On Monday, Bertha Madras, a professor of psychobiology at Harvard Medical School and part of Trump’s newly formed “Commission on Combating Drug Addiction and the Opioid Crisis," told a crowd in Wyoming that all of the horrors associated with opioids and prescription painkillers are very similar to what the government predicts will happen with respect to marijuana.
“The lessons that we have learned from opioids are directly applicable or generalizable to marijuana,” she said at a “marijuana education” event, reports the Associated Press.

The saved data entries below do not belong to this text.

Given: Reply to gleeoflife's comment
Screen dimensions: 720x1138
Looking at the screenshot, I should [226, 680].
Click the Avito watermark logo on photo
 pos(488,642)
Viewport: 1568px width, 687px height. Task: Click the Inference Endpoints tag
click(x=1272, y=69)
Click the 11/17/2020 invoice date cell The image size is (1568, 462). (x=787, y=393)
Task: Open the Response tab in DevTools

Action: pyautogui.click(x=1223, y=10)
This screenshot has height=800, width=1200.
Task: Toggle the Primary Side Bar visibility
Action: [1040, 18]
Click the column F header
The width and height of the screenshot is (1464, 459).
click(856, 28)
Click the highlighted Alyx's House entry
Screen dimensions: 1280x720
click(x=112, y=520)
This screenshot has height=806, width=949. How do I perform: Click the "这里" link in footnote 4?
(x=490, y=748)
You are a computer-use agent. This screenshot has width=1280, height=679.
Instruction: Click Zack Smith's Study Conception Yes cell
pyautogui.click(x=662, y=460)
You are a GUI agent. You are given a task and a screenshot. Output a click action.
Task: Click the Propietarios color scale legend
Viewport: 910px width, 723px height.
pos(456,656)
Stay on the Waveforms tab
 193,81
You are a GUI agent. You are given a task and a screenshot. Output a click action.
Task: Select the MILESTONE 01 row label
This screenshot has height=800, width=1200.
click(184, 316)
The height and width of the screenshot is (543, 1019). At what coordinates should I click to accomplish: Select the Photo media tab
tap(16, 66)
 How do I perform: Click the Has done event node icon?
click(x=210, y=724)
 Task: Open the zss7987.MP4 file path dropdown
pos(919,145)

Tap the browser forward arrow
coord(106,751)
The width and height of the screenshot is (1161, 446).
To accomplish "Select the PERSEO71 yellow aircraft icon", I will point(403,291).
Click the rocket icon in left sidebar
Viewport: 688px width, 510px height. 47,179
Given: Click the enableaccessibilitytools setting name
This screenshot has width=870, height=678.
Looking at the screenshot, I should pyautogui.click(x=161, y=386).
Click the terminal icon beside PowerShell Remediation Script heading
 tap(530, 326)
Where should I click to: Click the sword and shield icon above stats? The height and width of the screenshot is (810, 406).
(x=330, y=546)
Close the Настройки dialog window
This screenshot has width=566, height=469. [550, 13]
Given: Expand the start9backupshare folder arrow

Dr. Madras, who opposes the legalization of marijuana, even for medicinal use, believes the United States will someday see an epidemic related to the use of legal cannabis. She told the audience that very little was known about opioids at the time when doctors began prescribing them to every patient who walked into their office complaining of a little pain. Now, millions of people are addicted to these types of medications. It for this reason that she wants to encourage lawmakers to err on the side of caution when it comes to the legalization of marijuana. If not, she said, one day the nation we will be trying to figure out how to curb marijuana addiction – but by then, it will be too late.
“Our drug policy needs to be driven by our core values and rooted in science,” she said.
However, Dr. Madras’ latest anti-pot comments should come as no surprise.
Last year, at a debate in Washington D.C., she argued, “Just because a plant is old and was used as medicine in ancient times doesn’t mean it’s a currently effective medicine.” She went on to add that, “we do not have evidence that it’s effective [or] safe.”
In an opinion piece published last year in the Washington Post entitled “5 Reasons Marijuana Is Not Medicine,” Madras said that more people are addicted to marijuana than any other illicit substance. She argued that dispensary weed does not have the proper controls to be considered medicine, and that there is far from enough support from the medical community to even begin to vaguely suggest that cannabis comes with therapeutic benefits.
“Marijuana fails to meet any of these five criteria for accepted medical use in the United States. At present, it belongs in Schedule I,” she wrote.
Although we may have gotten used to government agencies and their various tasks forces standing up against the idea that marijuana should be made legal all over the nation, the opinions of Dr. Madras could potentially threaten statewide legalization efforts, as she is now feeding all of he “medical expertise” on cannabis and its supposed connection to the opioid epidemic to President Trump. And since part of her job is to “make recommendations to the President for improving the Federal response to drug addiction and the opioid crisis,” there could easily be some hardships on the horizon for the entire scope of the legal cannabis trade.
Rest assured, U.S. Attorney General Jeff Sessions is just waiting for someone in the administration to give him a good excuse to revamp the current “hands off” policy and shut the door on cannabis nationwide.